Is de opsomming limitatief of niet-limitatief?

De heer Otten (Fractie-Otten):

Níét-limitatief. Juist. Heel goed, voorzitter.

De voorzitter:

Ik dacht al dat u dat bedoelde. Ik vroeg het even voor de helderheid voor de minister. De heer Schalk.

De heer Schalk i (SGP):

Dank u wel, voorzitter, ook voor uw tussenvraag. Eigenlijk is de enige vraag die ik miste of de heer Otten het ermee eens is bij al die fondsen. Maar nu even serieus. De heer Otten noemt zó veel aspecten dat het toch geen overzichtelijk overzicht meer is? Moeten we niet een keuze maken, zodat we echt een beetje snappen waar het om gaat bij die fondsen?

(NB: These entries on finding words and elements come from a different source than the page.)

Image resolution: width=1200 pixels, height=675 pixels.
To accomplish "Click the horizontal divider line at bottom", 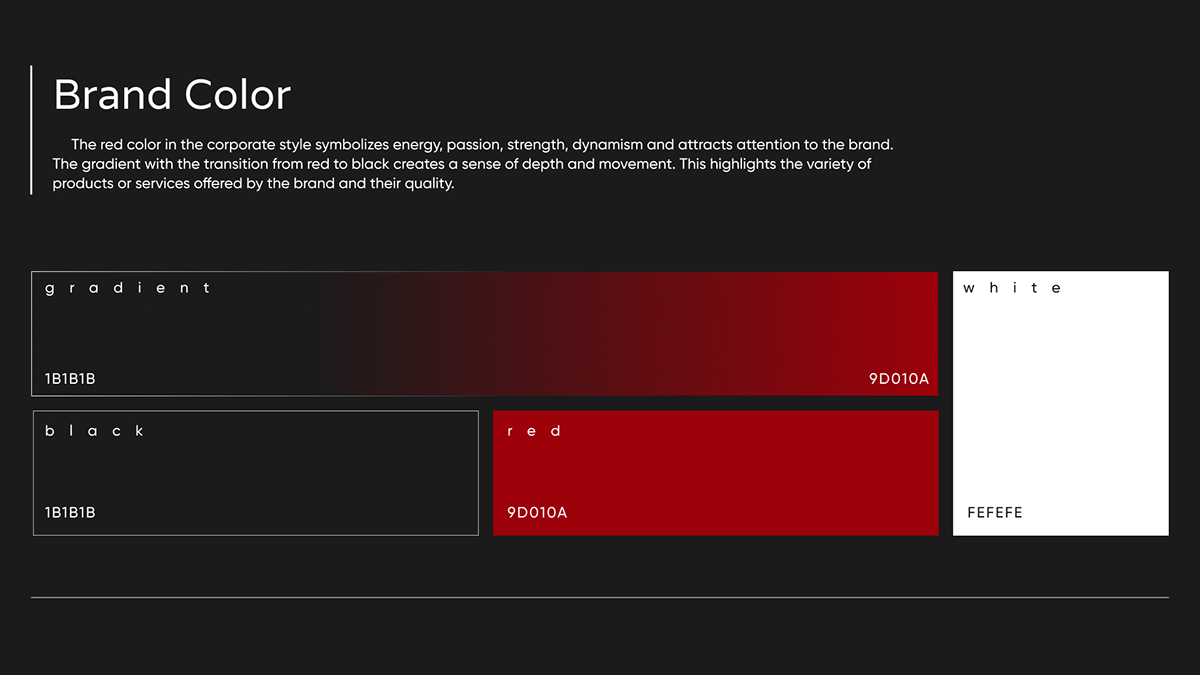I will tap(600, 597).
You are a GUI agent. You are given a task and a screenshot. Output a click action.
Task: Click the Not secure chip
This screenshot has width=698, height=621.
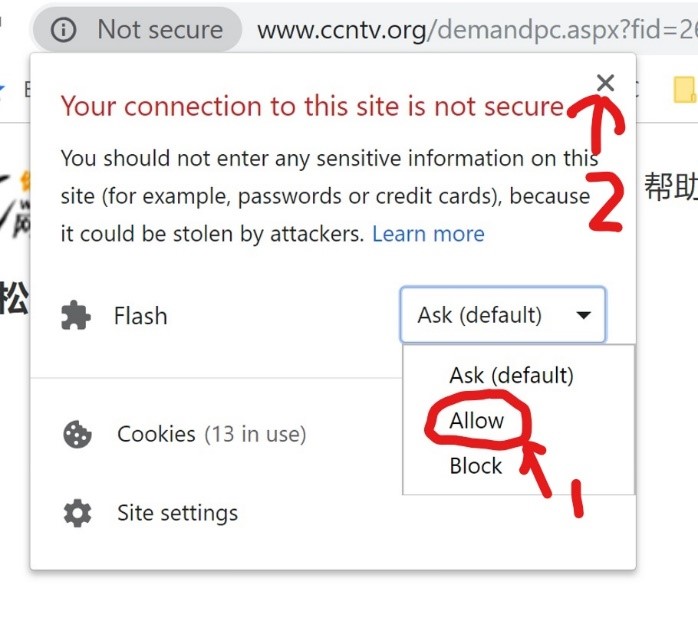pyautogui.click(x=138, y=30)
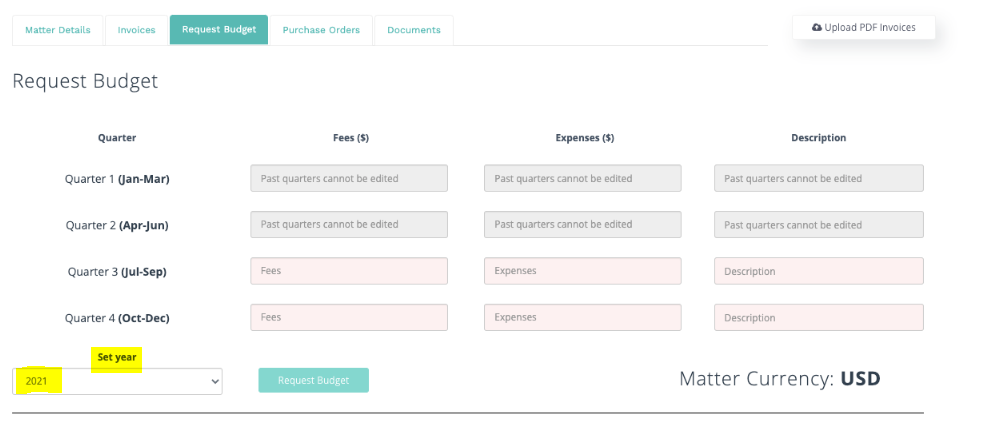This screenshot has height=426, width=992.
Task: Click the disabled Quarter 2 Expenses field
Action: pyautogui.click(x=583, y=224)
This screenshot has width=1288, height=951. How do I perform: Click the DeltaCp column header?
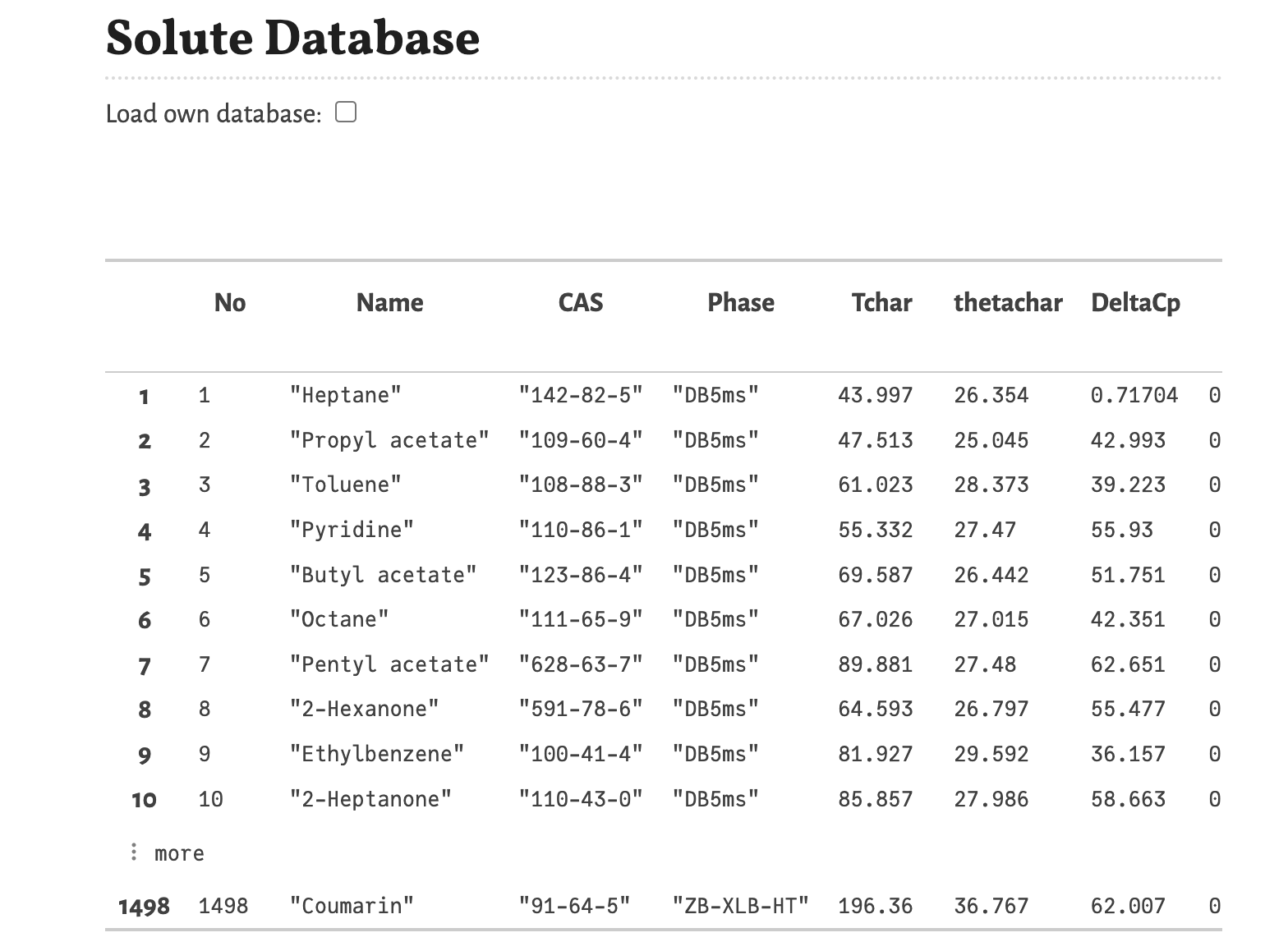1134,303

De heer Otten (Fractie-Otten):

Nou, ik zou dit soort aspecten van al die fondsen wel willen weten. Ik ben niet de minister. Ik doe alleen een suggestie: wat zijn dan ongeveer de dingen waaraan je zou kunnen denken? Ik heb er een uur over nagedacht. Als je hier een week over nadenkt, kom je misschien nog wel tot een veel beter lijstje dan dit. Maar ik zie bijvoorbeeld bij het voorstel Groenvermogen, dat ik aanhaalde bij minister Adriaansens, alweer een overhead van 9 miljoen. Dan denk ik: er gaat weer een heleboel naar overhead, kantoren en personeel. Geef dan zo'n kostenratio. Ik heb ook gekeken hoe het bedrijfsleven dat doet. Hoe worden fondsen daar gebenchmarkt? Mensen kijken daar ook naar performance en naar risico, maar ook naar de beheerkosten: zijn die een beetje in lijn met de markt? Als elk fonds bij ons — en hoeveel fondsen hebben we wel niet? — 10 of 20 miljoen beheerkosten gaat maken, dan praat je straks dus over honderden miljoenen met iedereen die z'n eigen kantoor en z'n eigen overheadorganisatie optuigt met ondersteunende diensten, een hr-afdeling en IT en noem maar op. Zijn we dan goed bezig, vraag ik me af. Ik denk het eerlijk gezegd niet.

De voorzitter:

Is dat voldoende uitleg, meneer Schalk? Ja? Dan ga ik naar de heer Backer.

De heer Backer i (D66):

De heer Otten van de gelijknamige fractie verwijst vaak naar het bedrijfsleven en kent ook het onderscheid in hetzelfde jargon tussen need to have en nice to have. Als ik u zo beluister, denk ik: nice to have, allemaal interessante informatie, maar het gaat erom wat de need to have is voor de uitoefening van het budgetrecht. Dat lijkt mij de substantiëring van het overzicht bij de rijksbegroting. Wat hebben wij nodig om het budgetrecht effectief te kunnen uitoefenen, zonder al die andere dingen erbij? Dat zou voor mij de leidraad moeten zijn. Hoe ziet de heer Otten dat?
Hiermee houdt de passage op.